Dire « non » aux antibiotiques :
Cela implique des responsabilités partagées au sein du duo médecin-malade. Dans les années 2000, la campagne « les antibiotiques, ce n’est pas automatique » a permis de baisser de 20% la consommation générale en France. Grâce à une belle réussite médiatique, le message est passé chez les médecins et leurs patients. Malheureusement, on assiste à une ré-accentuation progressive dès lors que la campagne disparaît des médias. Il faudrait donc, comme dans le cas de la sécurité routière, mettre en place une communication permanente.
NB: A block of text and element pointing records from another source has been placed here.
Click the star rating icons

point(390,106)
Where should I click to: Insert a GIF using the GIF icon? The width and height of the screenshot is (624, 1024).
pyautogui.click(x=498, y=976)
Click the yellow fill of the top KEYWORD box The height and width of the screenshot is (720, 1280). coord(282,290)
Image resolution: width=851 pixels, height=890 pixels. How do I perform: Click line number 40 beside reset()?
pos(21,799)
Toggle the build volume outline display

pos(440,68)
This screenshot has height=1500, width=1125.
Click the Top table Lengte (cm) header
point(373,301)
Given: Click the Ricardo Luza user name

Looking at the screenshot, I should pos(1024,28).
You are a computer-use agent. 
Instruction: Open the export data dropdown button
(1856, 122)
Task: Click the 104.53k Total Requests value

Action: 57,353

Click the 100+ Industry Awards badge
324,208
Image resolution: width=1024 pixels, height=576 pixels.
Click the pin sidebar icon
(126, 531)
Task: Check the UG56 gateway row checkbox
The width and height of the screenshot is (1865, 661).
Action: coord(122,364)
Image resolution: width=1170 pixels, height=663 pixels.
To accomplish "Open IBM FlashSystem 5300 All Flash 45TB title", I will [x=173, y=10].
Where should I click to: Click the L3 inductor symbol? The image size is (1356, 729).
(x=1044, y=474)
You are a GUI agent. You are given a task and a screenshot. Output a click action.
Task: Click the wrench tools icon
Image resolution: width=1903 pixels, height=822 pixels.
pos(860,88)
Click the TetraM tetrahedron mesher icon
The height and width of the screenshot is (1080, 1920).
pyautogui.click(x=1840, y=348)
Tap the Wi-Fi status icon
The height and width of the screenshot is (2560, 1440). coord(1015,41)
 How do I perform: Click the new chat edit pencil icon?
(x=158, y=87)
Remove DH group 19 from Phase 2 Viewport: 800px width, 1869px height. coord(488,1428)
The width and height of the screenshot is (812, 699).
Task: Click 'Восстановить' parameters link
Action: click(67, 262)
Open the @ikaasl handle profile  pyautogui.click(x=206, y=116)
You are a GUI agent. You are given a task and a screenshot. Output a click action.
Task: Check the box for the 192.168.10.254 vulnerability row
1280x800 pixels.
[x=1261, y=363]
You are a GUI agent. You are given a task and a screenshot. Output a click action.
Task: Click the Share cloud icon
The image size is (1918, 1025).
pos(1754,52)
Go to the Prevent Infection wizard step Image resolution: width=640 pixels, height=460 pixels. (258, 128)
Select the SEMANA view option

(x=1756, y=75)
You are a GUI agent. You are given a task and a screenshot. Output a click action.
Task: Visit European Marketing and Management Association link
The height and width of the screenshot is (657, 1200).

Mieux utiliser les antibiotiques :
Quelques réflexes très simples suffisent pour diminuer la consommation et amoindrir les résistances bactériennes aux antibiotiques :  bien suivre la prescription, aller jusqu’au bout du traitement, ne pas reprendre un ancien traitement pour une autre infection, s’interdire toute automédication... Ces recommandations de bon sens s’accompagnent de conseils en antibiothérapie facilement accessibles. Les médecins de l’Unité de référence en antibiologie et en maladies infectieuses du CHU d’Angers sont à la disposition de tous les établissements médicaux et des médecins de 9h à 18h.

Développer la prévention :
La prévention repose sur trois piliers :

  • L’hygiène des mains grâce au réflexe de désinfection par des solutions hydroalcooliques : cela concerne en particulier les professionnels de santé car c’est l’une des mesures les plus efficaces pour réduire les infections à bactérie résistante dans le milieu hospitalier.
  • Les vaccinations : elles réduisent un certain nombre d’infections et limitent donc le recours aux antibiotiques. Ainsi, la vaccination a permis d’éradiquer, notamment, la méningite à Haemophilus influenzae du petit enfant et de réduire les résistances bactériennes du pneumocoque.
  • Le dépistage des infections : il permet d’arrêter une éventuelle épidémie. Bien que les médias n’en parlent pas, nous assistons, aujourd’hui, à une épidémie majeure d’Infections Sexuellement Transmissibles en France, en particulier la syphilis. Devant la progression exponentielle des bactéries responsables de ces IST, aller se faire dépister permet de traiter précocement et d’arrêter la chaine épidémique.

Continuer à expliquer que les antibiotiques, ce n’est pas automatique !
En France, on estime que les résistances bactériennes causent 12 400 décès par an et un nombre d’hospitalisations bien plus important. Certaines projections montrent que si rien n’est fait, en 2050, le nombre de décès dus aux bactéries résistantes aura dépassé celui des cancers.
Il est donc essentiel de répéter sans fin le message « les antibiotiques, ce n’est pas automatique » et de continuer à faire évoluer les comportements. À ce titre, les Pays de la Loire peuvent s’enorgueillir d’être la région de France ayant la plus faible consommation d'antibiotiques. Ce résultat encourageant, fruit du travail mené depuis des années, montre que nous sommes sur la bonne voie.

L’Unité de référence en antibiologie et en maladies infectieuses du CHU d’Angers

Depuis quelques années, les établissements hospitaliers les plus importants ont la volonté de mettre en place de vraies structures dédiées aux conseils en antibiothérapie. Au CHU d’Angers, l'Unité de référence en antibiologie et maladies infectieuses se distingue en conservant un suivi intégral des 4 000 avis émis chaque année par son service. Chaque avis donne lieu à la création d’une fiche PDF, qui peut être transmise au médecin traitant.
Un projet régional est actuellement mené conjointement avec l’Agence Régionale de Santé (ARS) et les CHU d’Angers et de Nantes, pour essayer d’améliorer le conseil et la formation auprès des médecins traitants, et répondre le mieux possible à leurs demandes.